*MATERIAL PROVIDED:*
++++++++++++++++++++

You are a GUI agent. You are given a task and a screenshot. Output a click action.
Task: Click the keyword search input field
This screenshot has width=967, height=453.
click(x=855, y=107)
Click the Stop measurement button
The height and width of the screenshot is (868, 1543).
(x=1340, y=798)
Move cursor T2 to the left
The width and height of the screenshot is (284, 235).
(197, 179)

++++++++++++++++++++

*PROBLEM TO SOLVE:* Please rewrite the data above as a Markdown table with two columns, No. and Line, numbering each line in No. and leaving out blank lines.

*EXERCISE SOLUTION:*
| No. | Line |
|---|---|
| 1 | You are a GUI agent. You are given a task and a screenshot. Output a click action. |
| 2 | Task: Click the keyword search input field |
| 3 | This screenshot has width=967, height=453. |
| 4 | click(x=855, y=107) |
| 5 | Click the Stop measurement button |
| 6 | The height and width of the screenshot is (868, 1543). |
| 7 | (x=1340, y=798) |
| 8 | Move cursor T2 to the left |
| 9 | The width and height of the screenshot is (284, 235). |
| 10 | (197, 179) |